Battle of the Ironclads

[F]or hours the conflict lasted. Sometimes so near were the vessels they appeared in contact, and again three miles apart; but all the while vomiting forth seeming destruction with frightful rapidity, looking, as a gentleman near me observed, like very ‘hell cats.’” So noted Roland Greene Mitchell, one of the spectators crowding the beach outside Fortress Monroe, Virginia, on March 9, 1862, to watch the first-ever combat between ironclad vessels. The previous day, CSS Virginia, an ironclad ram constructed from the salvaged remains of the sunken frigate USS Merrimack, had engaged the Union’s wooden ships blockading the southern coast, destroying two.

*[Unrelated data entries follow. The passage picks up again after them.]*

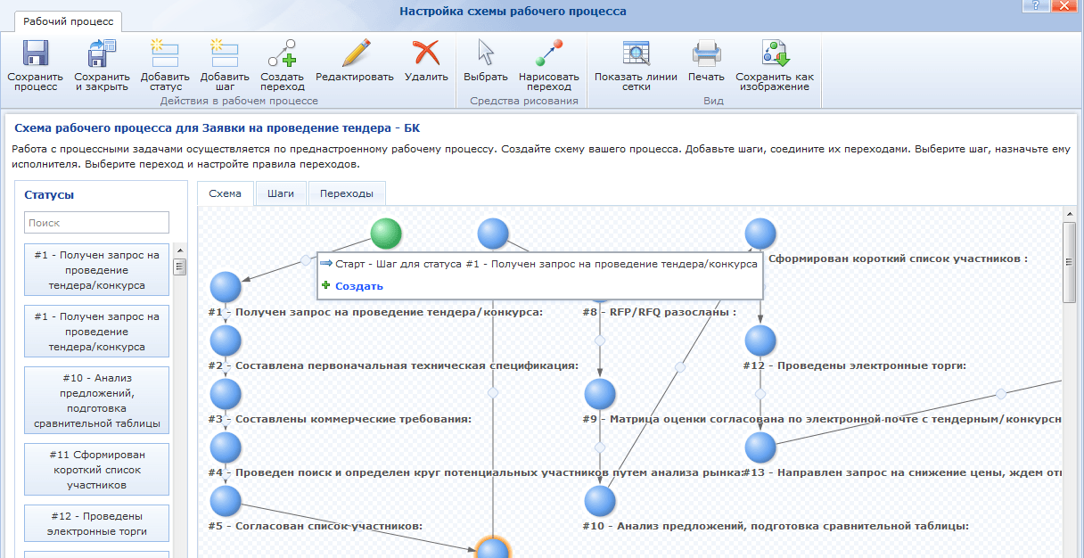Click the Edit pencil icon
The width and height of the screenshot is (1084, 558).
tap(354, 55)
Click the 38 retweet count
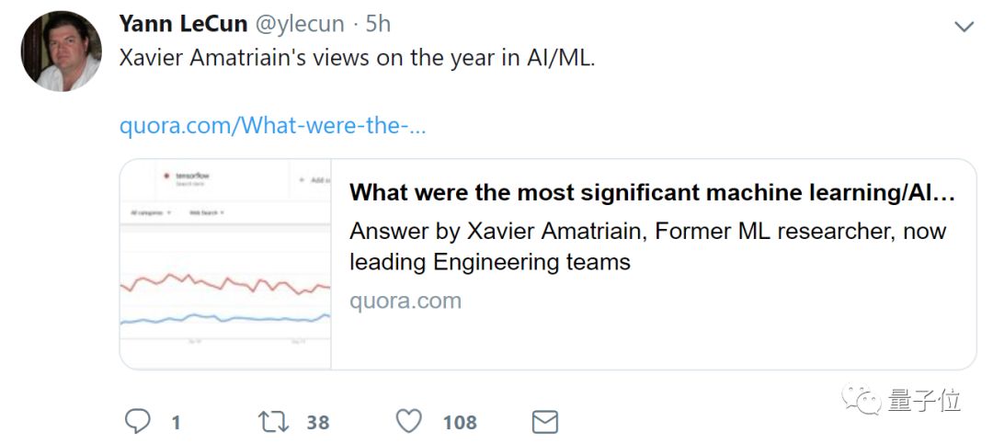 (x=318, y=423)
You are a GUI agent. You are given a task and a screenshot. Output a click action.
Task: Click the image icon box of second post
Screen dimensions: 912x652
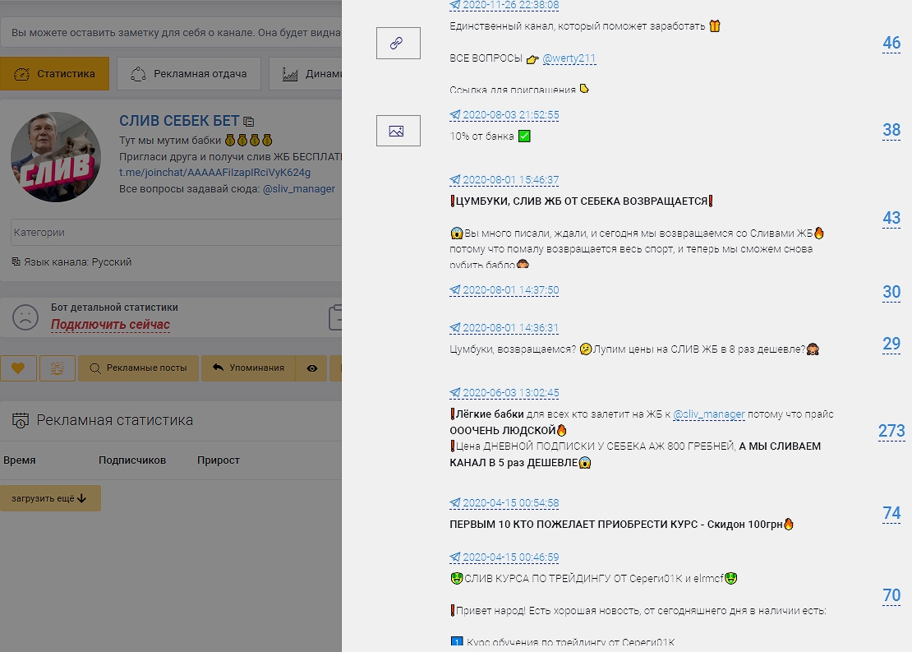(398, 131)
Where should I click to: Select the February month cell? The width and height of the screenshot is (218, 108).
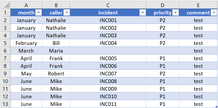pos(26,43)
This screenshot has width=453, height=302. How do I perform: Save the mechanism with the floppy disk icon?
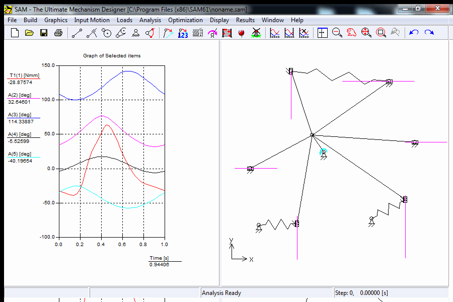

On the 9th, Virginia met a more formidable opponent, USS Monitor, the U.S. Navy’s first commissioned ironclad warship, which had arrived overnight from its Brooklyn base. The hours-long fight between the ironclads, while inconclusive (neither ship inflicted serious damage on the other), was nevertheless significant—one that, as Mitchell observed, “has no precedent in history, and from which dates a new era in naval warfare.” As evidenced by the following paintings, some of them created within months of the engagement (and some more accurate than others), Mitchell was hardly alone in thinking the encounter noteworthy.

This 1862 lithograph published in Connecticut included the celebratory—and inaccurate—claim that “The Merrimac was crippled” by Monitor during the battle.

Currier & Ives’ 1862 lithograph of the “terrific combat” between the ironclads at Hampton Roads shows, per the title, the engagement “in which the little ‘Monitor’ whipped ‘Merrimac.’”

This 1862 lithograph, titled “The Naval Engagement Between the Merrimac and the Monitor at Hampton Roads,” was based on a sketch, made “on the spot” during the battle, by Charles Worret, a sergeant in the 20th New York Infantry.

Published in New York City in 1862, USS Monitor is the focus of this lithograph of the “desperate encounter” (per its title) at Hampton Roads. CSS Virginia is almost entirely obscured by smoke in the background.

This print, published during the war in the French publication Le Monde Illustre, shows Confederate sailors aboard CSS Virginia loading and firing their guns during the fight with USS Monitor.

J.O. Davidson’s work, “The Monitor and Merrimac: The First Fight Between Ironclads,” was published in 1886 by L. Prang & Co. of Boston.

Kurz & Allison’s 1889 lithograph “Battle Between the Monitor and Merrimac” focuses more attention on a dramatized depiction of Union activity on the shore than it does the clash between the ironclads, depicted in the distance at center.

“Battle of Monitor and Merrimac,” the simply titled print by Cosack & Co., was published in July 1889.

The McCormick Harvesting Machine Company of Chicago was behind the production of this 1891 lithograph of the Battle of Hampton Roads, which was copied by permission from the cyclorama depicting the clash between Monitor and Virginia then on exhibition at Toledo, Ohio. The company included the following self-promotional line at the bottom of the print: “This fight settled the fate of the ‘wooden walls’ of the world and taught all nations that the War-Ship of the future must be like the McCormick Harvester—a machine of steel.”